Lastly, earning tepid plaudits from the president was the one force that seemed to have deserved more, the Kurdish-led Syrian Democratic Forces. According to the U.S. officials, while the Turks did nothing — except as Trump noted, refuse to shoot down American aircraft — to assist the raid, the Syrian Democratic Forces had spent months providing intelligence on what they considered a joint mission with the U.S. The Syrian Democratic Forces’ leader confirmed the reports and Trump’s tenuous thanks:
Successful& historical operation due to a joint intelligence work with the United States of America.
— Mazloum Abdî مظلوم عبدي (@MazloumAbdi) October 27, 2019
For five months there has been joint intel cooperation on the ground and accurate monitoring, until we achieved a joint operation to kill Abu Bakir al-Bagdadi.
Thanks to everybody who participate in this great mission.@realDonaldTrump#SDF#USArmy #Rojava #Baghdadi
— Mazloum Abdî مظلوم عبدي (@MazloumAbdi) October 27, 2019
Trump’s best and worst instincts were on display on his Sunday morning address announcing Baghdadi’s death. On the one hand, his dismissal of the Kurds led him to concede that, like some Bush-era parody, he is only willing to trade American blood not for freedom or our allies, but oil.
“We’re out. But we are leaving soldiers to secure the oil. We may have to fight for the oil, it’s ok,” Trump boasted. “Somebody else may claim it … In which case, they’ll have a hell of a fight.”

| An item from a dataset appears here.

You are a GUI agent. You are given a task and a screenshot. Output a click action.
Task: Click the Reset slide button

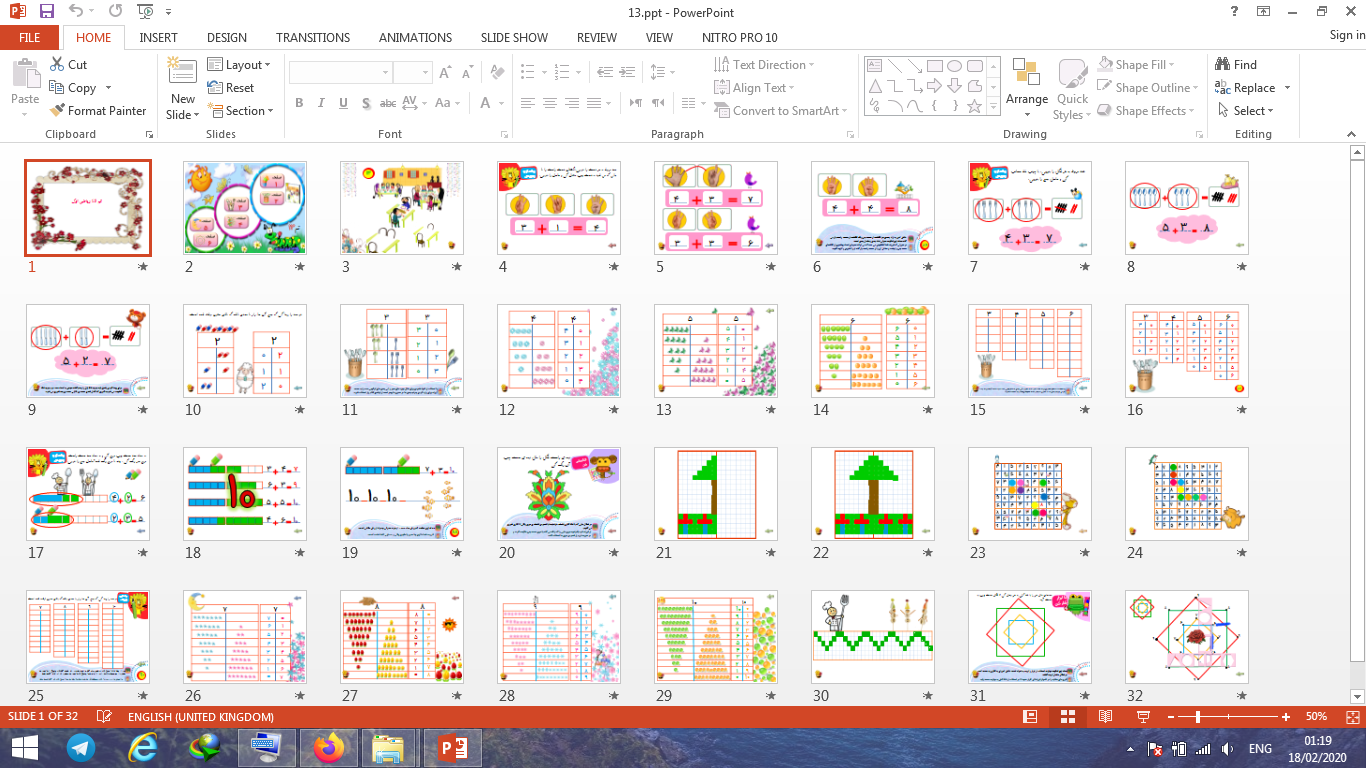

But the same fervor fueling Trump’s disregard for our most strategic and loyal allies and sense of entitlement to Syrian oil also guides his visceral and righteous glee over the destruction of the ISIS caliphate.
A notably elated Trump reiterated in detail how he got to watch Baghdadi “whimpering” and “crying,” describing the raid like “watching a movie.” Isolationists and know-nothing peaceniks may call it macabre, but Trump’s passion meant that whether it was foolhardy or noble, he chose to authorize a high-risk raid despite the odds. His campaign will surely use clips of him celebrating the details of Baghdadi’s demise as evidence that Trump joyously destroyed the leader of a caliphate that President Barack Obama weakly let arise.
And of course, that won’t be the whole story. But these two sides of the same coin, a sophomoric Trump blowing off our allies for oil and a heroic one vanquishing what Obama could not, will play out on their respective sides of the aisle while the truth lies somewhere in the middle.
We ought to celebrate today. But remember that while Baghdadi may be dead and the ground game of ISIS demolished, the war on terror never ends.